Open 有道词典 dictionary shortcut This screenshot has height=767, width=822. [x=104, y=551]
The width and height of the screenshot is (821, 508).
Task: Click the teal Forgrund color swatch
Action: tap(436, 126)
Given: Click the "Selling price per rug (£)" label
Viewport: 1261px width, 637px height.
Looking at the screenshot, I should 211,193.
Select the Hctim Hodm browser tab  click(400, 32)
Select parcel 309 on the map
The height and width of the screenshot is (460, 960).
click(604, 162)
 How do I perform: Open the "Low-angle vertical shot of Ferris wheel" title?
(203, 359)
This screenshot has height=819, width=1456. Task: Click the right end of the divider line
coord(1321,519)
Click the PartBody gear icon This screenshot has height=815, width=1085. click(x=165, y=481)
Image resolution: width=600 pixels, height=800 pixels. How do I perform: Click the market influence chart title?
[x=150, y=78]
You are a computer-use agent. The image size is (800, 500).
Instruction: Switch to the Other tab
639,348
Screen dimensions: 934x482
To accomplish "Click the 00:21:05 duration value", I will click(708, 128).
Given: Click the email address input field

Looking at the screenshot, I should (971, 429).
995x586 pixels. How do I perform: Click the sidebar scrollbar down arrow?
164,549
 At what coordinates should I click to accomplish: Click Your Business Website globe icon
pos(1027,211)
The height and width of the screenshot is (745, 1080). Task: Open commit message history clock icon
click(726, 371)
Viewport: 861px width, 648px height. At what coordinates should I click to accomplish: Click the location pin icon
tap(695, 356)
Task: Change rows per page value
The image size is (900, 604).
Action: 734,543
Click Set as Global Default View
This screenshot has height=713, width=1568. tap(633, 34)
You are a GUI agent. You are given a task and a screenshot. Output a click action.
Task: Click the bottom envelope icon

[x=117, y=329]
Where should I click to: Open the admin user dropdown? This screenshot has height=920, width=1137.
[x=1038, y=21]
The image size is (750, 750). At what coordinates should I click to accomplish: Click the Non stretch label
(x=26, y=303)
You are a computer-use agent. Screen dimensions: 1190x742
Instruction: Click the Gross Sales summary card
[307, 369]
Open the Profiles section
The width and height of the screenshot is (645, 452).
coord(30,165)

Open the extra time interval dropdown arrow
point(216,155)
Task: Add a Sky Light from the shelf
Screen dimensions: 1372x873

Required action
Scan the material above and copy every line that holds the string "computer".

Response
You are a computer-use agent. The image size is (800, 500).
You are a computer-use agent. Screen dimensions: 1190x742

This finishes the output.